Karena sebagaimana yang difirmankan Allah SWT dalam QS. Yunus ayat 58) yang artinya, "Katakanlah (muhammad) "Dengan karunia Allah dan Rahmatnya, hendaklah dengan itu mereka bergembira, itu lebih baik daripada apa yang mereka kumpulkan.

Maksudnya adalah dengan adanya rasa syukur, gembira adalah lebih baik dari pada harta dan kemewahan yang kita kumpulkan. Masya allah, dengan rasa gembira menyambut datangnya bulan rahmat ini adalah lebih berharga daripada apa yang mereka kumpulkan. 

Tapi sayang di balik rasa bahagia, ada duka tersembunyi. Karena semua bahan pokok melambung tinggi harganya. Mulai dari beras, cabe merah, bawang merah, bawang putih dan lain sebagainya. 

Seperti yang dilansir dari katadata.co.id (03/03/2023), Harga sejumlah komoditas bahan pangan pokok naik seperti cabai, minyak goreng, gula pasir kualitas premium, dan daging ayam ras segar. Kenaikan tersebut terjadi 20 hari jelang bulan puasa atau Ramadhan. 

Berdasarkan Data Pusat Informasi Harga Pangan Strategis Nasional, rata-rata harga pangan naik di antaranya:
Pertama, cabai merah besar secara nasional mencapai Rp 42.200 per kilogram, pada Jumat (3/2). Angka tersebut naik dibandingkan pada bulan lalu yang mencapai Rp 36.250 per kg. 
Kedua, cabai rawit hijau juga naik yang mencapai Rp 48.700 per kilogram. Angka tersebut naik dibandingkan posisi pada awal Februari yang hanya mencapai Rp 42.600 per kilogram. 
Ketiga, daging ayam ras segar secara nasional mencapai Rp 33.800 per kilogram.
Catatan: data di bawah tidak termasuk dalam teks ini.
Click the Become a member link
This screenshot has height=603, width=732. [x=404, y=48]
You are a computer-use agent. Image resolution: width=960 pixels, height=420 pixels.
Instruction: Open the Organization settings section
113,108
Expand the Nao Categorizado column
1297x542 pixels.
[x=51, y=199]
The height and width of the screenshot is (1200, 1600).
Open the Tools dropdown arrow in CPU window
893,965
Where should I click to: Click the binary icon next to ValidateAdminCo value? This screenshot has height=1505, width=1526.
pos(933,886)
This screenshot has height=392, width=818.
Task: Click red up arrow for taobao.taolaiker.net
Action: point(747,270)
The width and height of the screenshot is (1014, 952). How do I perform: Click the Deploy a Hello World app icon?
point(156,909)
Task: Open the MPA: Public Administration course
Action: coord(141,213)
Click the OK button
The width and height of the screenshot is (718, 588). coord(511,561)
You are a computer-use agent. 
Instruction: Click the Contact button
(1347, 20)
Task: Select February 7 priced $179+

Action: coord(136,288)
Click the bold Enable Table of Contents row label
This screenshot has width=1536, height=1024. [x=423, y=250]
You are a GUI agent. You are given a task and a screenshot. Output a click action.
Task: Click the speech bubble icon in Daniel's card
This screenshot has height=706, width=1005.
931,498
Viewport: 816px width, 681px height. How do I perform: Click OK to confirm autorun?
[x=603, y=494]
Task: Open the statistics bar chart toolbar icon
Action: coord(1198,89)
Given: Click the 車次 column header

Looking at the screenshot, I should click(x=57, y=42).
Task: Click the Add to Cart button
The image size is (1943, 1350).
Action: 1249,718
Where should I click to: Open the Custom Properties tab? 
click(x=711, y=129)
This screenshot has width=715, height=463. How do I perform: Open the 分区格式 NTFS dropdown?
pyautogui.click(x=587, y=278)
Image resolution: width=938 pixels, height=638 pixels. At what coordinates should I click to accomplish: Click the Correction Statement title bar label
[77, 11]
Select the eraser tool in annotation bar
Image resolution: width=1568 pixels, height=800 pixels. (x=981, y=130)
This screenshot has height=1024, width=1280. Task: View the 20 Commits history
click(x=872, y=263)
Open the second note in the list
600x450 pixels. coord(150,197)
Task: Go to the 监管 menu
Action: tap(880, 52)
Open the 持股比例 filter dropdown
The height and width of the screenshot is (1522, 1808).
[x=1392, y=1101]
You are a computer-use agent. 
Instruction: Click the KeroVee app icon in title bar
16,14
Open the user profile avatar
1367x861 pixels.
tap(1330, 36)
Angka tersebut naik dibandingkan posisi bulan lalu yang mencapai Rp 34.100 per kilogram. 
Keempat, minyak goreng curah terpantau naik ke Rp 14.990 per liter, dibandingkan sepekan lalu (30 Januari 2023) yang tercatat di Rp 14.940 per kg (cnbcindonesia.com, 06/02/2023).

Sedangkan Mendag hanya ingatkan kepala daerah berikan subsidi jelang Ramadan yang terkesan pragmatis dan tidak semua yang warga terdampak kenaikan harga memperoleh subsidi tersebut.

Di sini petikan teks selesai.